Das Treffen bringt kaum neue Erkenntnisse, nur der Tonfall der Regierenden nähert sich zunehmend an. Wo es im vorigen Jahr noch Meinungsverschiedenheiten gab, betonen jetzt alle, wie wichtig rund tausend neue EU Grenzschützer seien, die im Rahmen von Frontex eingesetzt werden sollen. Und Österreichs Kanzler fügt hinzu, wenn der Schutz der Außengrenzen nicht gelänge, dann handelten die Länder national, auch Österreich. Das hätte dann wirtschaftliche Folgen und Konsequenzen für Touristen und Pendler.
Angela Merkel betont immer wieder das Gemeinsame und den Erfolg des von ihr ausgehandelten EU-Türkei-Abkommens. Sie sieht es als Blaupause für weitere Verträge, vor allem mit Ägypten, das gerade zur Drehscheibe der jüngsten Wanderungswelle wird. Aber auch Pakistan und Afghanistan stehen weiter auf der Liste der Staaten, mit denen die EU entsprechende Abkommen schließen möchte. Die Gespräche gehen allerdings kaum voran. Ziel sei es, so die Kanzlerin einmal mehr, alle Migranten, die nicht aus humanitären Gründen in Europa bleiben dürften, so schnell wie möglich zurückzuschicken. Aber davon ist die EU nach wie vor weit entfernt.
Kritik an Griechenland
Einmal mehr musste sich der griechische Ministerpräsident Alexis Tsipras Kritik anhören - auch von Angela Merkel. 60.000 Flüchtlinge stauen sich derzeit in Griechenland, vor allem weil die Rückführung in die Türkei nicht klappt, so die Kanzlerin. Athen brauche mehr Hilfe aus der EU. Tatsächlich dauern die Asylverfahren extrem lange. "Kann es ein Dauerzustand sein, dass Griechenland die Menschen nicht zurückschickt?", fragt der österreichische Kanzler rhetorisch.

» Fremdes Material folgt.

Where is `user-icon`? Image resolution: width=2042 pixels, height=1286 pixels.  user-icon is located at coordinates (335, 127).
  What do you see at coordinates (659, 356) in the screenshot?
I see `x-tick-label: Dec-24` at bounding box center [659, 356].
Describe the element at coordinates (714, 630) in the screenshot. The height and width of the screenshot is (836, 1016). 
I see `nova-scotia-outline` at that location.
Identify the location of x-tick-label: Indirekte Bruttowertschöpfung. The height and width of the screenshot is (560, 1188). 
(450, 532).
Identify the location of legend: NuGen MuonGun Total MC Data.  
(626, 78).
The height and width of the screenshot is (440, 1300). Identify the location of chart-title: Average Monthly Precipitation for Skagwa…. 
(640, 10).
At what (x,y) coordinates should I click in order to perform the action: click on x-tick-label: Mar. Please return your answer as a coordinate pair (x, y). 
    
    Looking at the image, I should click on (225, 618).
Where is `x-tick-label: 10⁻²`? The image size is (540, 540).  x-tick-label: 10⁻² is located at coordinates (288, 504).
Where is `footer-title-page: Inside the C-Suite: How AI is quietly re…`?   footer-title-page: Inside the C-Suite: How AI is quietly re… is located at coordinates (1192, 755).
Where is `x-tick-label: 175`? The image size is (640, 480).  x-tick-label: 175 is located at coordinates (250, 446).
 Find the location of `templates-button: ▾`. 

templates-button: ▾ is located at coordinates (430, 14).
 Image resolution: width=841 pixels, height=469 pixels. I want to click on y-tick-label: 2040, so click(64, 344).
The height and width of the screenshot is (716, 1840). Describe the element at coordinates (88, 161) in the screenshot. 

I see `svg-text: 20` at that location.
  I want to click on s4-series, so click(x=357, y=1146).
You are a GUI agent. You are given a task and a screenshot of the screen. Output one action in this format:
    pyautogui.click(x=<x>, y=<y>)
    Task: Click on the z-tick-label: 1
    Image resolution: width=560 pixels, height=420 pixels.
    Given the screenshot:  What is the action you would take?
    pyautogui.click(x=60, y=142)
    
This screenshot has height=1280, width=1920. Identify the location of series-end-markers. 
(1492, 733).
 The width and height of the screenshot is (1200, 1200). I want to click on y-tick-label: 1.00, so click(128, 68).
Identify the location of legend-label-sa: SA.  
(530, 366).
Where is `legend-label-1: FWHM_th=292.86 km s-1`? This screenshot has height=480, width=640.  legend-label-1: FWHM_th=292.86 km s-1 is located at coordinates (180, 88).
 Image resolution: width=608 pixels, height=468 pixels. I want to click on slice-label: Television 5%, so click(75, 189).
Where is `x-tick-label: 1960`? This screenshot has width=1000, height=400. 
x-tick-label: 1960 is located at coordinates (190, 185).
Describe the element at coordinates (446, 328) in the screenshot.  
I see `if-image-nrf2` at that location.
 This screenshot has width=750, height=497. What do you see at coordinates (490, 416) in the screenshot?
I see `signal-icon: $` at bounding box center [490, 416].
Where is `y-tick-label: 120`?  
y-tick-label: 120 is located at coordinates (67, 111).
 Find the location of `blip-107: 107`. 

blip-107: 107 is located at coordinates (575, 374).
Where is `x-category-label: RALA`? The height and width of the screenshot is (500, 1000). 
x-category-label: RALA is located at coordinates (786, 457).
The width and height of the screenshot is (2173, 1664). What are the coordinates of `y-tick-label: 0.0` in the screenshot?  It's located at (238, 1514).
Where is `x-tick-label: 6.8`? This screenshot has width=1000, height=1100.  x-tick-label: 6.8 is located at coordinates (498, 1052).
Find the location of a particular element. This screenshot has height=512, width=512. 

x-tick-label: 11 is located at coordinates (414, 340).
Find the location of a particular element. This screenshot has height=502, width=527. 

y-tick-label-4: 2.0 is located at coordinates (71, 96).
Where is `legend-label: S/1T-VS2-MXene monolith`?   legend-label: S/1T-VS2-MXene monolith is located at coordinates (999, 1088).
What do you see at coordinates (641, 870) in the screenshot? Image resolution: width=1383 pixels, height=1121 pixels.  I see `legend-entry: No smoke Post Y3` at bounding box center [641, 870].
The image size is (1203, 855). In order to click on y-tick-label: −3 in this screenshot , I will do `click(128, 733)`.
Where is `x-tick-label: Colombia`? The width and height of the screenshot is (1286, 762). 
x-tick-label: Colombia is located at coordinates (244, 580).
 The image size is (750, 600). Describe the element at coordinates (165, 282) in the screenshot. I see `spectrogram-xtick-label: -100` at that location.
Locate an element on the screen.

Tsipras wiederum weist mit dem Finger auf gebrochene Versprechen der EU-Mitgliedsländer: 5000 Flüchtlinge seien ausgewählt für die Umverteilung in andere europäische Länder, aber die haben bisher nur rund 500 aufgenommen. Angela Merkel betont, Deutschland sei bereit, einige hundert Menschen pro Monat aus Griechenland und Italien einreisen zu lassen, aber auch andere EU-Länder müssten ihren Beitrag leisten. Und da gebe es kaum Bewegung - und gar keine bei der Regierung Ungarns.
Auch in Mazedonien, Serbien und Bulgarien sitzen inzwischen einige tausend Flüchtlinge fest. Diese Länder sind ihrerseits nicht zufrieden mit dem, was die EU an Hilfen anbietet. Mehrere Regierungschefs, vor allem der Serbe Aleksandar Vucic, fordern entsprechende Unterstützung an.
Harte Linie wird EU-Politik
Der Präsident des Europäischen Rates, Donald Tusk, formuliert seit einigen Monaten seine Position zunehmend kompromisslos. "Die Westbalkanroute muss auf Dauer geschlossen bleiben", betont er in Wien. Das Wichtigste sei der Schutz der Außengrenzen der EU. Keine Rede mehr von Aufnahme und Verteilung der Schutzsuchenden.
Wie inzwischen üblich, profiliert sich in Wien wieder Ungarns Ministerpräsident Viktor Orban mit seiner Anti-Flüchtlings-Rhetorik. Er will ein riesiges Lager an der Küste Libyens einrichten und alle, die in Europa ankommen, dorthin verfrachten. Die EU müsse totale Kontrolle über ihre Außengrenzen haben und das schließe das Mittelmeer ein. Wer dort aus dem Wasser gefischt werde, solle einfach in Libyen abgeladen werden. Orban hat sich in seiner Rolle als Provokateur in der EU dauerhaft eingerichtet - dazu gehört auch das Referendum gegen die Aufnahme von Flüchtlingen Anfang Oktober, für das er gerade sein Land aufstachelt.